David Haller wrote:
Hello,
On Tue, 30 Oct 2018, Dave Howorth wrote:
On Tue, 30 Oct 2018 17:36:09 +0100 Per Jessen
wrote: This might be file system dependent, I'm not sure. I've been doing some tidying up and got stuck on a few directories with millions of files in them. 3+ million per directory. Doing a 'find' takes a very long time and also essentially chokes the system. I ended up writing a small utility using getdents() instead, much faster and the system remains operational.
Try:
ionice -c 3 nice find ...
That way, your system should stay nicely responding while your disks/ssds are exercised ;) Just did a find ... over a couple of TB on 7 disks (no dirs with tons of files though), and the system was as smooth as ever while I'm typing this ;)

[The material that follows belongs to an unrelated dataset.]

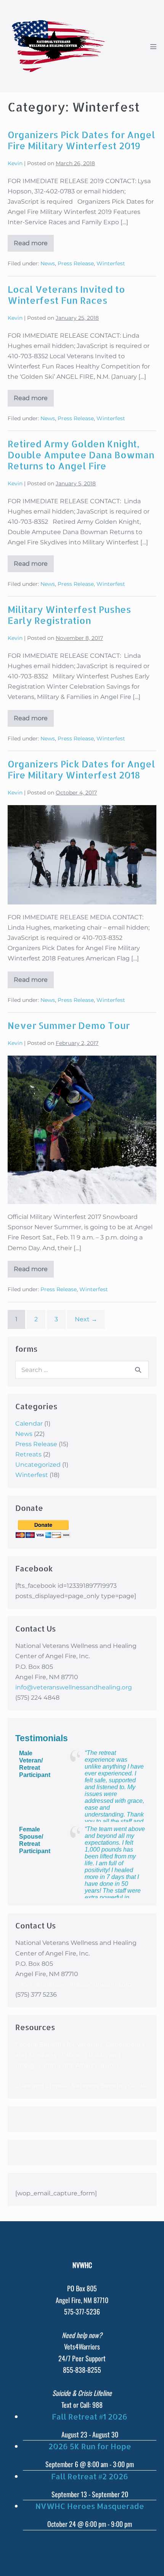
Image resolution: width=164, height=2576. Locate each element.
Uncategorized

Generally the system responds fine, and the volume is only about 600Gb. 94% full which is why I'm tidying up :-) I tried your 'ionice -c 3 nice find ...' - it appears to take the same time. No output for the first 10min. An strace shows it doing the same - running getdents() one after another.
That find generates a plain-text index ('name\tsize') over currently about ~900k files ;) Accordingly, 'free' shows ~2.3GB cached and 682MB buffers ATM just after the find is just done ;) And that's with just 4GiB RAM ...
The killer seems to be the 'find' on a directory will millions of files.
But: on whatever FS, you'll have to get the info _somehow_ from the VFS, so it depends on what your program wants... For plain names, well, a dir is just a (special) file which you could mmap and parse (or just use readdir which does just that ;)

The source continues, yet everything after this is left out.